Patrick Hape

No. 82, 86
- Position: Tight end

Personal information
- Born: June 6, 1974 (age 52) Killen, Alabama, U.S.
- Listed height: 6 ft 4 in (1.93 m)
- Listed weight: 254 lb (115 kg)

Career information
- High school: Brooks (Killen)
- College: Alabama
- NFL draft: 1997: 5th round, 137th overall pick

Career history
- Tampa Bay Buccaneers (1997–2000); Denver Broncos (2001–2005); Houston Texans (2006)*;
- * Offseason and/or practice squad member only

Career NFL statistics
- Receptions: 51
- Receiving yards: 287
- Receiving touchdowns: 11
- Stats at Pro Football Reference

= Patrick Hape =

American football player (born 1974)

Patrick Stephen Hape (born June 6, 1974) is an American former professional football player who was a fullback and tight end for the Denver Broncos, Tampa Bay Buccaneers, and Houston Texans of the National Football League (NFL). He played college football for the Alabama Crimson Tide and was selected in the fifth round of the 1997 NFL draft with the 137th overall pick.

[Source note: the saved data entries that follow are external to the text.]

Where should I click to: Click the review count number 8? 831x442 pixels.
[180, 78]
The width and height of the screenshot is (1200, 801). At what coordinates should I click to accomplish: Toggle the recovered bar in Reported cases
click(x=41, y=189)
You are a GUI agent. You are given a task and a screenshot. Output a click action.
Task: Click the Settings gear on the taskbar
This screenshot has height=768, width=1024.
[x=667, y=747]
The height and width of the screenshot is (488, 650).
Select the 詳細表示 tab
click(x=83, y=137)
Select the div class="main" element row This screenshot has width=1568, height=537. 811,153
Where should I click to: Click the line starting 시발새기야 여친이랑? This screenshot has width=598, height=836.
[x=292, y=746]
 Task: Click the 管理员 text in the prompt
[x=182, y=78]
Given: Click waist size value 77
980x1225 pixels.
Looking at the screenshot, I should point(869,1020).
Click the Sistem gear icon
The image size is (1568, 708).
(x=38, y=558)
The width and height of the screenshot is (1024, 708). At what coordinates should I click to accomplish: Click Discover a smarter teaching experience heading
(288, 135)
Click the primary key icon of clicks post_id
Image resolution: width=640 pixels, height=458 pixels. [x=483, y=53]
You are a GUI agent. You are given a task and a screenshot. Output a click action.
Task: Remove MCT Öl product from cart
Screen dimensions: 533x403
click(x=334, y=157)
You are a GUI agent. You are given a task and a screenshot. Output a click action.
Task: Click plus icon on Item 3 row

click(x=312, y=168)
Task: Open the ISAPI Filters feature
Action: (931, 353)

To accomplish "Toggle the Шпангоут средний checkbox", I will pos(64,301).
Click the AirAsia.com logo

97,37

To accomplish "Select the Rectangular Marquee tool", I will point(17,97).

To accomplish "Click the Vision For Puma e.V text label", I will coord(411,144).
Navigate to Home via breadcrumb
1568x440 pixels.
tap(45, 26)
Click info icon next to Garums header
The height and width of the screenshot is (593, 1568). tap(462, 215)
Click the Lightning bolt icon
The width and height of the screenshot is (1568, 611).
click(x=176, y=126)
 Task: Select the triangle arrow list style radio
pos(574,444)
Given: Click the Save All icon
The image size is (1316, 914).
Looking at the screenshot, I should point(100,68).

Hape played four seasons with the Tampa Bay Buccaneers as a tight end, and five seasons with the Denver Broncos, although he did not play in 2005. His career high in receptions came in 2001 when he had 15 catches for 96 yards and 3 touchdowns in his first year with the Broncos. In eight seasons, Hape grabbed 51 receptions for 287 yards and 11 touchdowns. 22% of his career receptions were touchdowns. He also scored the first regular-season touchdown at Invesco Field at Mile High.

In December 2000, Hape was fined $5,000 by the NFL for excessive end zone celebration with teammates Keyshawn Johnson and Dave Moore.

He was known for his versatility, blocking, durability in remaining rather injury-free, reliability near the goal line, ability to play the H-Back position (a position developed by coach Joe Gibbs), and a colorful personality in the locker room.

He signed a three-year, $1.7 million contract with the Broncos in April 2004, only to be cut by Denver on August 30, 2005.

In late May 2006, free agent Hape was briefly reunited with his former offensive coordinator, Gary Kubiak, signing a contract with the Houston Texans after being out of the league in 2005. He was released by the Texans less than three months later, essentially ending his active NFL career. He is no longer listed as an active NFL player, nor has he explicitly retired.

Hape is also friends with former-Buccaneer teammate Mike Alstott.

As a Buccaneer, he wore jersey number 82. As a Bronco, he switched to number 86. In his brief stint as a Texan in 2006, he wore number 45.

He is an avid golfer, winning the Town of Castle Rock Celebrity Golf Tournament in 2004, playing with other Denver Bronco teammates.

He went on bowling excursions to bolster team chemistry while in Denver with then-Bronco teammates including Matt Lepsis, Tom Nalen, and Jeb Putzier.

The future NFLer earned all-state accolades while playing tight end, linebacker and running back at Brooks High School in Alabama. Hape rushed for 660 yards and scored seven touchdowns as a prep. At the University of Alabama, Hape majored in Business Management. Hape is currently a financial advisor at Merrill Lynch.